WRITTEN PROBLEM —
Duplicate the part of the entries that opens with the line containing "Click the Save compilation" and closes with the line containing "click(1489, 163)", both included, with every line unchanged.

--- SOURCE RECORDS ---

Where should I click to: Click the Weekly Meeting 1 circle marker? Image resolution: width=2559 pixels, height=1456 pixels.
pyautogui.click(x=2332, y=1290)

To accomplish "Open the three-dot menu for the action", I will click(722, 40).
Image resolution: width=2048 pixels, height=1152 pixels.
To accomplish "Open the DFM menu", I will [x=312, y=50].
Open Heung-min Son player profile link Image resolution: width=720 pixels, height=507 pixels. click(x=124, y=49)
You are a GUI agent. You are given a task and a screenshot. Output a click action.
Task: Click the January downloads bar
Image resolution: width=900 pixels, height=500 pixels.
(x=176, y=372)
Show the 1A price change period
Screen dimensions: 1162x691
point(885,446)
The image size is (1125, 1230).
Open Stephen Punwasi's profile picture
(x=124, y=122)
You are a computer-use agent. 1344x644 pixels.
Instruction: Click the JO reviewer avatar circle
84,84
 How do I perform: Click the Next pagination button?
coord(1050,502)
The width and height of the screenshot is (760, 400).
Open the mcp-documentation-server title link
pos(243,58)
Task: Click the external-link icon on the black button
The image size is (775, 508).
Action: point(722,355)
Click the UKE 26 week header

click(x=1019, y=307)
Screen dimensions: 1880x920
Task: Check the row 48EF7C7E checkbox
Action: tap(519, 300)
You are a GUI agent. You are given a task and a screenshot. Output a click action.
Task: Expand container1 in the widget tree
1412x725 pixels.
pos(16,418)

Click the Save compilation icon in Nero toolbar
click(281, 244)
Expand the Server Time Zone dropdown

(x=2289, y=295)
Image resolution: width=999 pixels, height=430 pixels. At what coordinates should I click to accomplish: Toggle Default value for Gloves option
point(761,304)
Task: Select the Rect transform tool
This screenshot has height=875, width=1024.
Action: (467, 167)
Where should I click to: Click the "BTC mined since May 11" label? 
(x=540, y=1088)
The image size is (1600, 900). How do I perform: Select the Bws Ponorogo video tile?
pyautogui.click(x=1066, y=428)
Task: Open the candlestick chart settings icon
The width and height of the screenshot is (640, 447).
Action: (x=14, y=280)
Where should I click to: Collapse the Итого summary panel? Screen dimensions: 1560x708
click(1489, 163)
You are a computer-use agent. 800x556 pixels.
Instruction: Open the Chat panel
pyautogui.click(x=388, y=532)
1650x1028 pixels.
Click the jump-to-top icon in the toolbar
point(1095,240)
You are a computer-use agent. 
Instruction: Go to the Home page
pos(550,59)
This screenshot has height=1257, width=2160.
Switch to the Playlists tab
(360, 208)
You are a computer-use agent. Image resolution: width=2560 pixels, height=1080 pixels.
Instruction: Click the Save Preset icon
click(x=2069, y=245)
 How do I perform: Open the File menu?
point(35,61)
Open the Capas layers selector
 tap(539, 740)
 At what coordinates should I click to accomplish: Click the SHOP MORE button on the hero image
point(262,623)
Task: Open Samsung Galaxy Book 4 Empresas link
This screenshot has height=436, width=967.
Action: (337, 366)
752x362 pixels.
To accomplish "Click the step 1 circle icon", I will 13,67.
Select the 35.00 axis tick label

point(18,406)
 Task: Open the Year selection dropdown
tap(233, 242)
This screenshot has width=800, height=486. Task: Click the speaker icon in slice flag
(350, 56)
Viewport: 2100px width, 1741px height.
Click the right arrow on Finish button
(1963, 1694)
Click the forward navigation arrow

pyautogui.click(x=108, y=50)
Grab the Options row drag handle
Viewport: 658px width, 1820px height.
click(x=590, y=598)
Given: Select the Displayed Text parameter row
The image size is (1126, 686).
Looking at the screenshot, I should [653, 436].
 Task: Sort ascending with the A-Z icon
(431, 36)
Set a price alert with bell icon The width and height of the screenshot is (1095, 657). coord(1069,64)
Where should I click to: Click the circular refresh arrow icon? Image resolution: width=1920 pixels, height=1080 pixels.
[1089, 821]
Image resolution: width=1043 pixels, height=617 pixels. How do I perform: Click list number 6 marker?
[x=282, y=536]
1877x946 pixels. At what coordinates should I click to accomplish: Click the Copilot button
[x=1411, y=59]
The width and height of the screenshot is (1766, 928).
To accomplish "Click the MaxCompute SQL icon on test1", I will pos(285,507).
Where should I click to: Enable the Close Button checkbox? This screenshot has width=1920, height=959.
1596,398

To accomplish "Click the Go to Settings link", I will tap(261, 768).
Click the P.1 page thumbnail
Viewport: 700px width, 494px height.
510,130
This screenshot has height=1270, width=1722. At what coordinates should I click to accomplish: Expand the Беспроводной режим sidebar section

---

EXERCISE ANSWER —
Click the Save compilation icon in Nero toolbar
click(281, 244)
Expand the Server Time Zone dropdown

(x=2289, y=295)
Image resolution: width=999 pixels, height=430 pixels. At what coordinates should I click to accomplish: Toggle Default value for Gloves option
point(761,304)
Task: Select the Rect transform tool
This screenshot has height=875, width=1024.
Action: (467, 167)
Where should I click to: Click the "BTC mined since May 11" label? 
(x=540, y=1088)
The image size is (1600, 900). How do I perform: Select the Bws Ponorogo video tile?
pyautogui.click(x=1066, y=428)
Task: Open the candlestick chart settings icon
The width and height of the screenshot is (640, 447).
Action: (x=14, y=280)
Where should I click to: Collapse the Итого summary panel? Screen dimensions: 1560x708
click(1489, 163)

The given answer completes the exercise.